Notre pays a livré de nombreuses traces de
la présence des Néandertaliens : des ossements humains
(au moins 10 individus) ont été découverts
dans 7 grottes, mais aussi des centaines de milliers d’outils
et de déchets de pierres taillées dispersés
sur tout le territoire et retrouvés autant dans des sites
de plein air que dans des grottes.
Des grottes ?
La plupart des découvertes en grotte ont eu
lieu au XIXe siècle, dans les vallées de la Meuse
et de ses affluents. Les grottes sont des abris naturels et très
tôt les préhistoriens ont pensé que les hommes
du passé y avaient habité. C'est le cas à Hastière,
à Pont-à-Lesse, à Modave et à Fonds-de-Forêt
pour n'en citer que quelques-unes. Mais les Néandertaliens
n'occupaient pas que les grottes, et en tout cas jamais pendant
une longue durée. En effet, on y retrouve trop peu de silex
taillés pour envisager des occupations de longue durée.
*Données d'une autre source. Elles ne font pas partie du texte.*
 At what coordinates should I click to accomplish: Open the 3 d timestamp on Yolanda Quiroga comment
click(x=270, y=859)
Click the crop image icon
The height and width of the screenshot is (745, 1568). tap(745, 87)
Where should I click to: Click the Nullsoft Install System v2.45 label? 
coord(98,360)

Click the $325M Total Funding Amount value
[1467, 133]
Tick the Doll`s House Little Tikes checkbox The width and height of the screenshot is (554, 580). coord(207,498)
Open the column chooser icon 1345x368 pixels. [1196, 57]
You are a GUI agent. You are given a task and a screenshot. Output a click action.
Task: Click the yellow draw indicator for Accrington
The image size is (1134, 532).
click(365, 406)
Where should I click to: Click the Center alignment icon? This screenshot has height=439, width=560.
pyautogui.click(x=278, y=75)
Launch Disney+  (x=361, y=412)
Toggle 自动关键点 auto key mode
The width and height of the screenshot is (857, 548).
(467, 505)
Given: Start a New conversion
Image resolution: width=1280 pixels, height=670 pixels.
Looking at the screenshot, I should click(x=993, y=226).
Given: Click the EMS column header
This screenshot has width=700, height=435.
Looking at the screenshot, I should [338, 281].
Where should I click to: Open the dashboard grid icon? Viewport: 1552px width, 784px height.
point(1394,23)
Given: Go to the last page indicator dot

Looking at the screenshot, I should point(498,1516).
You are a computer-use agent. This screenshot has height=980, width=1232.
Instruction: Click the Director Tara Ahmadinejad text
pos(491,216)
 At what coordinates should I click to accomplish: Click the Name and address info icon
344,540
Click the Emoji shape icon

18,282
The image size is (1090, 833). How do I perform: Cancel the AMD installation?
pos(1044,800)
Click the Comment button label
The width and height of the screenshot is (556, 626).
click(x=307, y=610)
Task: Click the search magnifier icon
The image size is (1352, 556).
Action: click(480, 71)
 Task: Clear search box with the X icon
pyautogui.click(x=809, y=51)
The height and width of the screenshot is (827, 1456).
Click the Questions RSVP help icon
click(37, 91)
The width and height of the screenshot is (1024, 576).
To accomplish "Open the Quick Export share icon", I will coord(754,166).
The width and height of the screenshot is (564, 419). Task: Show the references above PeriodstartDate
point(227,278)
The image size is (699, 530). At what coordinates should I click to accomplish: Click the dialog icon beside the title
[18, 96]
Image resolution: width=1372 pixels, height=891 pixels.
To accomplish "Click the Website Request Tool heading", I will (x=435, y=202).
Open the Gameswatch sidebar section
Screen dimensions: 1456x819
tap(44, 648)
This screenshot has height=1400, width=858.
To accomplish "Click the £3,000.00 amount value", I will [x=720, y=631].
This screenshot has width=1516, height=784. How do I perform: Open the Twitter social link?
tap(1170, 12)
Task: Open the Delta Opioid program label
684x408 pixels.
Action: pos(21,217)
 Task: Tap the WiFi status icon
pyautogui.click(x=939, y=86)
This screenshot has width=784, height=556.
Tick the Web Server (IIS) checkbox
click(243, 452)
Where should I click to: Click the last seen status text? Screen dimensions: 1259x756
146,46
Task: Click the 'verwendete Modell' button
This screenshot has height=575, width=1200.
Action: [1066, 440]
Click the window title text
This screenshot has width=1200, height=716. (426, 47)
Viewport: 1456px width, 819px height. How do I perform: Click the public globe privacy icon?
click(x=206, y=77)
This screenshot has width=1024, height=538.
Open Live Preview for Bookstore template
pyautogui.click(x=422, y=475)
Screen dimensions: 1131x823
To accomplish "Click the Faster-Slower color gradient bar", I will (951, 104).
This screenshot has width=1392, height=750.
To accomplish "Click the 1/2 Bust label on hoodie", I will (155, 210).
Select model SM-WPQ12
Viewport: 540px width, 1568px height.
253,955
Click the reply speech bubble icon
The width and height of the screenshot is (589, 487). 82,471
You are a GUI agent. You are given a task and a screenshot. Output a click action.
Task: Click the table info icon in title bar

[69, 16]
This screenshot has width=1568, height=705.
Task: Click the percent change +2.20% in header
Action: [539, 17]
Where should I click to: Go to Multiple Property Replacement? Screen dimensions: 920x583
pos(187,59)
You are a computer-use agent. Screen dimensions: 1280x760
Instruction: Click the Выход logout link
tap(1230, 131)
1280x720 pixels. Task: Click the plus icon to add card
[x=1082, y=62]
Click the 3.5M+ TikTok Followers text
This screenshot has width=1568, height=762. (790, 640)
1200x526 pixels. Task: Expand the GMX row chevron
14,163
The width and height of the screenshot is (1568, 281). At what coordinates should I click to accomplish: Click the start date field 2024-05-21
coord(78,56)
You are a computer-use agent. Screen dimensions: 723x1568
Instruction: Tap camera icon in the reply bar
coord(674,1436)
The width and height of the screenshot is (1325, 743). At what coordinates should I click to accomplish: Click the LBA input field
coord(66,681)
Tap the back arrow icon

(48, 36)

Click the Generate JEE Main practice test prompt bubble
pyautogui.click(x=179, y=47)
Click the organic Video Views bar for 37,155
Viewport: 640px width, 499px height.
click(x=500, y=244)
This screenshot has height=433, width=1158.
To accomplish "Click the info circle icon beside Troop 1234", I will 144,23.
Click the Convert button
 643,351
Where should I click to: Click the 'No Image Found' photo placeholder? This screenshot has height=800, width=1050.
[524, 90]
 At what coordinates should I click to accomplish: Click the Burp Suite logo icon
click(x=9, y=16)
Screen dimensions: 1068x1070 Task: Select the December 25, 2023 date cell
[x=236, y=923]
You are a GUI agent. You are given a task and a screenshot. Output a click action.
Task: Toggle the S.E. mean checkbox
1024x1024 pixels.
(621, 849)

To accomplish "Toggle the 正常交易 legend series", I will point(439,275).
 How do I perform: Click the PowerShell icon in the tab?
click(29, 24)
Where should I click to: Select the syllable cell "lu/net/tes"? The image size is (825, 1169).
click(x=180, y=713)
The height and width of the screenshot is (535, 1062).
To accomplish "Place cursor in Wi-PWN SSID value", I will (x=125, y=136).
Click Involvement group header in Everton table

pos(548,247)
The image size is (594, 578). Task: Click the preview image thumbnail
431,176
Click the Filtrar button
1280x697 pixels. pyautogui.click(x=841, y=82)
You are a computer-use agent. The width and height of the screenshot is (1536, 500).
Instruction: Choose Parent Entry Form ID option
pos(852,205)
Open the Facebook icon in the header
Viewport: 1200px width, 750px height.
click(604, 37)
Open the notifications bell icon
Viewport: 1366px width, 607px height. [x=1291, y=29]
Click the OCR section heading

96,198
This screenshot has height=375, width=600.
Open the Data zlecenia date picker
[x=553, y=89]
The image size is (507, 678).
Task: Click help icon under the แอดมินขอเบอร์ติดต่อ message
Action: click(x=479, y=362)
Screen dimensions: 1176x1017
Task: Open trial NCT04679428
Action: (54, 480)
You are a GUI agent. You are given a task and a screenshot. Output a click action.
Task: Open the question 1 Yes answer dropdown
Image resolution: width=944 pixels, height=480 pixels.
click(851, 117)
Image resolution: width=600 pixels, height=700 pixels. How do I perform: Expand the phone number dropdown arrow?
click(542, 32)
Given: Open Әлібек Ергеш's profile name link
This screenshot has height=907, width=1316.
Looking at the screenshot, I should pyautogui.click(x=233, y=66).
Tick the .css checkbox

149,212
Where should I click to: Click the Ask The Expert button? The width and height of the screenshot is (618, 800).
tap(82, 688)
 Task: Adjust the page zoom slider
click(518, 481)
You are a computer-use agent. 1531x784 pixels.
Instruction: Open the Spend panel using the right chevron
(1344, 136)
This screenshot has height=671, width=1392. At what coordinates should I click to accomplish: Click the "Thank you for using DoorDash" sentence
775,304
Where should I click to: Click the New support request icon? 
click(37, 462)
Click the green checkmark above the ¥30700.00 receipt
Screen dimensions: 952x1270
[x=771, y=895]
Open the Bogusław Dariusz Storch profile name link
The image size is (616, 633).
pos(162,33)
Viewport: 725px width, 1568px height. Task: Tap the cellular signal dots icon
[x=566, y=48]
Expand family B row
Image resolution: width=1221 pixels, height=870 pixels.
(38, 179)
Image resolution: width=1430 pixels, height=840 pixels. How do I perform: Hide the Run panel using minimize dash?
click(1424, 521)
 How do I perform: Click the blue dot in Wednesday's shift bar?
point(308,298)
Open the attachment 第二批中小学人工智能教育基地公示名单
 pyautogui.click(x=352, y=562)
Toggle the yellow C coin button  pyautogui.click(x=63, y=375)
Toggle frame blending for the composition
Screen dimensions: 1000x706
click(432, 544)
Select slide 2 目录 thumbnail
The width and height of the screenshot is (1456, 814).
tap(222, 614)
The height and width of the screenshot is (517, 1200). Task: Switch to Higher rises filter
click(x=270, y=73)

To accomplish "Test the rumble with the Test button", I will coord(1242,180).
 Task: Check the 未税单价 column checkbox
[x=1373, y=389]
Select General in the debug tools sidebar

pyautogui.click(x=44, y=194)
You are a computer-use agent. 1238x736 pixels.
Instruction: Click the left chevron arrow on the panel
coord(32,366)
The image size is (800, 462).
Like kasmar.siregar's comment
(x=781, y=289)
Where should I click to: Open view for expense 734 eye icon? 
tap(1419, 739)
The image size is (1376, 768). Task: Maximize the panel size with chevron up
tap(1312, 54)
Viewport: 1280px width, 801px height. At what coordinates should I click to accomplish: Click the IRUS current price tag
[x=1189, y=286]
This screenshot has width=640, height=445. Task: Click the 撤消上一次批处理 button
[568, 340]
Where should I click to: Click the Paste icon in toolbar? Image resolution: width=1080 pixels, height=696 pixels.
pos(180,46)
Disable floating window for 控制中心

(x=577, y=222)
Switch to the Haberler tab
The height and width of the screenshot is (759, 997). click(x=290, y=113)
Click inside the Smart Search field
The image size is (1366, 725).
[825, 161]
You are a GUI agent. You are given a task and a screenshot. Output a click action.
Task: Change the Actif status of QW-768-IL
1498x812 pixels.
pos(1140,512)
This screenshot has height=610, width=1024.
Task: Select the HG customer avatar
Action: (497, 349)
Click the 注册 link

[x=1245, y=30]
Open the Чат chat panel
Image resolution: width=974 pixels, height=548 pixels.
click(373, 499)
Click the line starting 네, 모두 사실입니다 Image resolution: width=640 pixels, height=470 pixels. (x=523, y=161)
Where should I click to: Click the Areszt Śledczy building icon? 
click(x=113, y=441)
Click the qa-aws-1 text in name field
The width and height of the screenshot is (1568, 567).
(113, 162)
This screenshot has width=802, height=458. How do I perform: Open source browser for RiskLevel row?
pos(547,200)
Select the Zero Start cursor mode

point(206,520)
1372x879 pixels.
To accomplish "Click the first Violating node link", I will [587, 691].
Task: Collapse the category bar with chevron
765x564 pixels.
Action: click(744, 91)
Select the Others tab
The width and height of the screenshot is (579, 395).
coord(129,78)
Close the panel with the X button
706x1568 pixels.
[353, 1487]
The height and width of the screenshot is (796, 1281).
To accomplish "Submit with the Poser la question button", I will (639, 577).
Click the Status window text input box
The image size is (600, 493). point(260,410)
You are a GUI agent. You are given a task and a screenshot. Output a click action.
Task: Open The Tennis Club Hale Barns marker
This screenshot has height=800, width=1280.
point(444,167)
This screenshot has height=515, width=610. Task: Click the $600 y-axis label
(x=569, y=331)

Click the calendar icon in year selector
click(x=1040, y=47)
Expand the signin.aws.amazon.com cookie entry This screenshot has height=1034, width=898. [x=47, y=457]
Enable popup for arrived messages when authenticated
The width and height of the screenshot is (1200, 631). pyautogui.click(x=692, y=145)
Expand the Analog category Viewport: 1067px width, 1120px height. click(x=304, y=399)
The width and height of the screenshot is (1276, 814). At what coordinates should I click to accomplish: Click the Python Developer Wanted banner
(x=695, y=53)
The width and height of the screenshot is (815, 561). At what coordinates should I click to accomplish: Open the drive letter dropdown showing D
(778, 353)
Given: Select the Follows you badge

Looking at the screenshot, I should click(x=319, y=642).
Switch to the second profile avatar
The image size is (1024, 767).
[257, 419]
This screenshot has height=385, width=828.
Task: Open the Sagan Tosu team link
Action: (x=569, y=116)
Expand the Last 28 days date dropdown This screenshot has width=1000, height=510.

ces grottes servaient plus probablement d'abris pendant quelques
jours, voire quelques semaines, et les hommes vivaient en plein
air l’essentiel de leur temps.
Pas seulement !
Depuis la fin du XIXe siècle, on découvre
de grands sites de plein air principalement dans les régions
où s’est formé le silex, la roche de prédilection
des Hommes préhistoriques. En région liégeoise,
on connaît les sites d'Otrange, d'Omal et, à Liège
même, un grand atelier dans le quartier de Sainte-Walburge.
Près de Mons, les sites sont très nombreux : Mesvin,
Petit-Spiennes, Saint-Symphorien et Obourg, entre autres.
Jusqu'il y a peu, l'essentiel des découvertes paléolithiques
étaient localisées à proximité du sillon
Sambre-et-Meuse, dans le Hainaut et en Hesbaye. Mais depuis une
trentaine d'années, on en a exhumé en Flandre, jusqu'à
Gand. Les traces y sont moins nombreuses et moins fréquentes
mais prouvent que les Néandertaliens ont occupé la
totalité du pays.
Et aujourd'hui ?
Tout l'enjeu est de définir le plus précisément
possible la relation entre l'Homme de Néandertal et son environnement
(climat, faune, flore, etc.).
Pour cela, les fouilles continuent avec des techniques modernes,
tant en grotte qu'en plein air.
A Remicourt, par exemple, un site néandertalien en plein
air a été découvert lors de la construction
d'une ligne de chemin de fer.
En grottes, les recherches sont toujours en cours au Trou Al'Wesse
à Modave et, bien entendu, à Sclayn.
Aujourd'hui, Scladina est le fleuron du Paléolithique moyen
en Belgique. L'Homme y est passé à plusieurs reprises
et surtout, on y a découvert les ossements d'un enfant néandertalien
d'une dizaine d'années. Pour l'anthropologie, cette découverte
est la plus importante en Belgique depuis la fin du XIXe siècle.
Pour l’archéologie, les industries lithiques de Scladina
apportent de nombreuses informations sur l’intelligence et
le mode de vie des Néandertaliens dans notre pays à
plusieurs moments et dans différents environnements.